Provided entries –
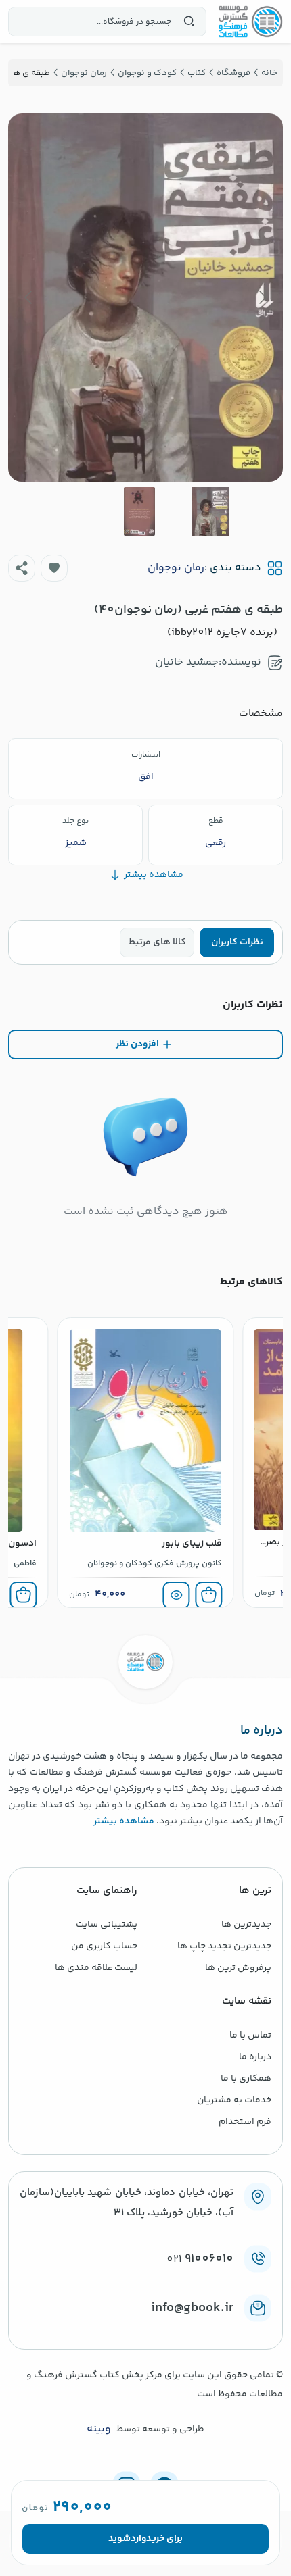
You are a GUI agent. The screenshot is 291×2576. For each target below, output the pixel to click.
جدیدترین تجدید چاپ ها (224, 1946)
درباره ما (255, 2057)
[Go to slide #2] (139, 511)
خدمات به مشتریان (234, 2100)
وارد (138, 2538)
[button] (54, 568)
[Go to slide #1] (210, 511)
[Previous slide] (262, 297)
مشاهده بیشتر (123, 1821)
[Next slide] (29, 297)
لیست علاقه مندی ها (96, 1968)
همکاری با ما (246, 2078)
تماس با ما (250, 2035)
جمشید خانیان (187, 662)
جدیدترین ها (246, 1924)
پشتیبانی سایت (106, 1924)
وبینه (99, 2429)
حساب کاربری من (104, 1946)
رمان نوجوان (176, 568)
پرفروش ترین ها (238, 1968)
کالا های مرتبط (157, 942)
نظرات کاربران (237, 942)
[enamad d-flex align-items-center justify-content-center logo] (145, 2330)
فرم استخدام (245, 2122)
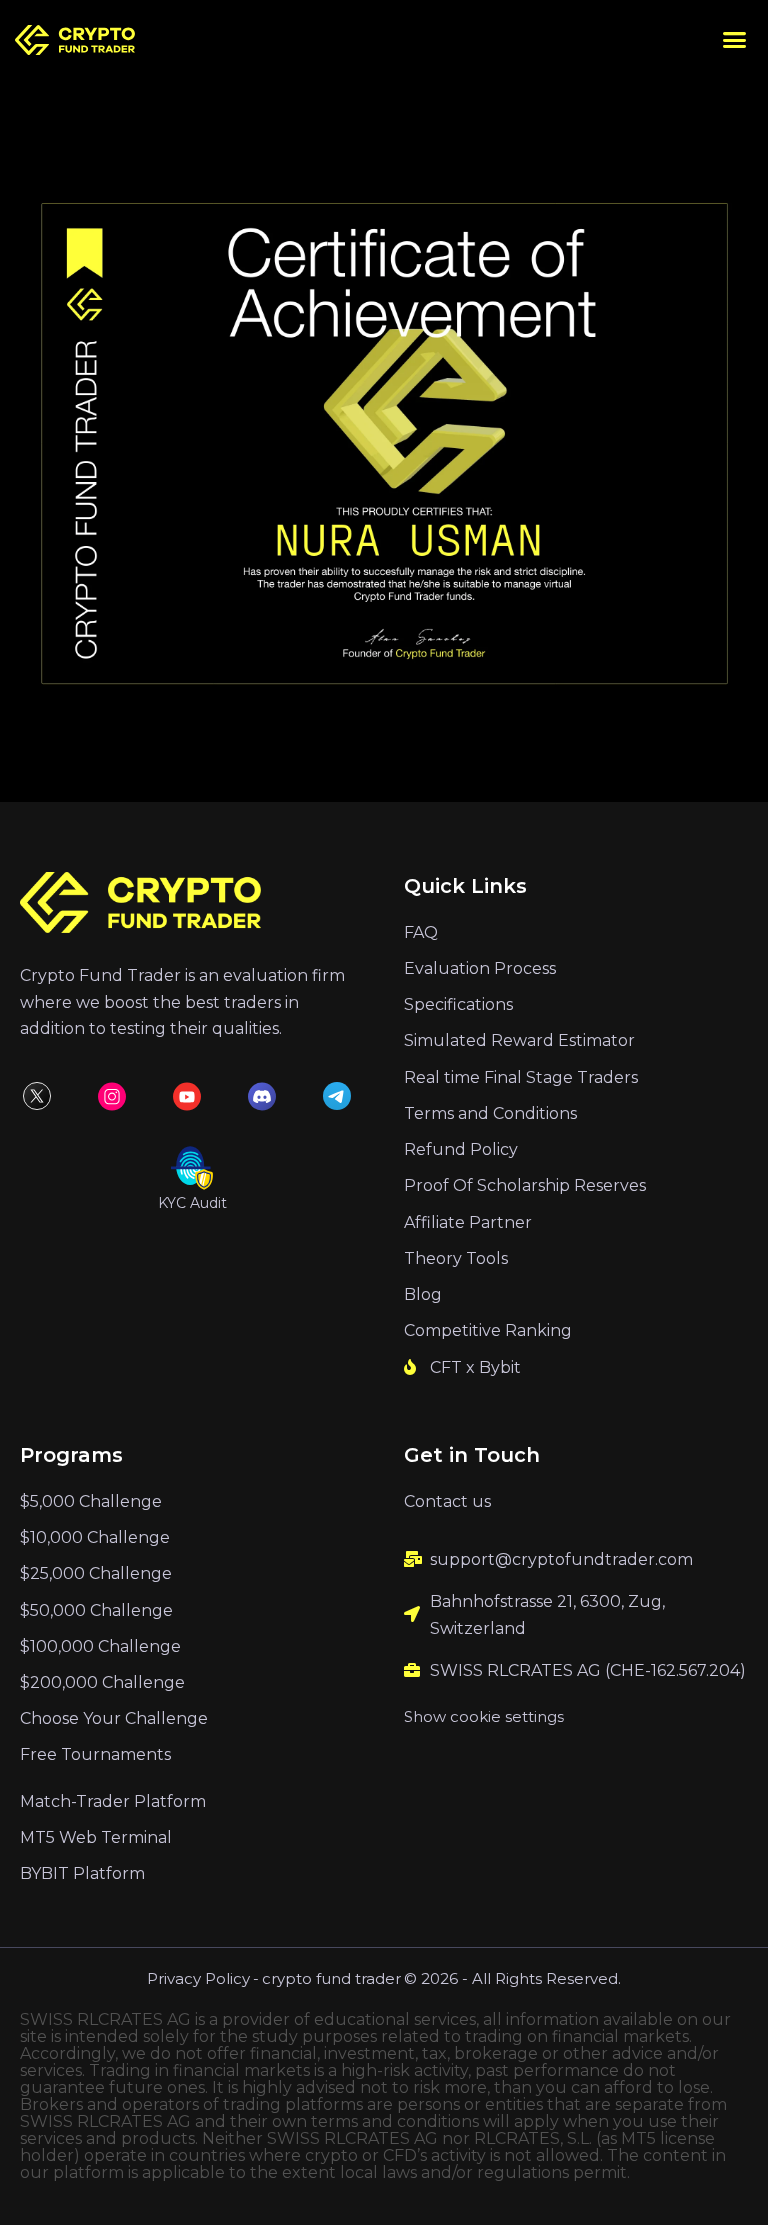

What you have to do – Write out word for word every line from the line with "خدمات به مشتریان (234, 2100)" through the final line of the records, both included, skipping the pictures.

Exercise result –
خدمات به مشتریان (234, 2100)
وارد (138, 2538)
[button] (54, 568)
[Go to slide #1] (210, 511)
[Previous slide] (262, 297)
مشاهده بیشتر (123, 1821)
[Next slide] (29, 297)
لیست علاقه مندی ها (96, 1968)
همکاری با ما (246, 2078)
تماس با ما (250, 2035)
جمشید خانیان (187, 662)
جدیدترین ها (246, 1924)
پشتیبانی سایت (106, 1924)
وبینه (99, 2429)
حساب کاربری من (104, 1946)
رمان نوجوان (176, 568)
پرفروش ترین ها (238, 1968)
کالا های مرتبط (157, 942)
نظرات کاربران (237, 942)
[enamad d-flex align-items-center justify-content-center logo] (145, 2330)
فرم استخدام (245, 2122)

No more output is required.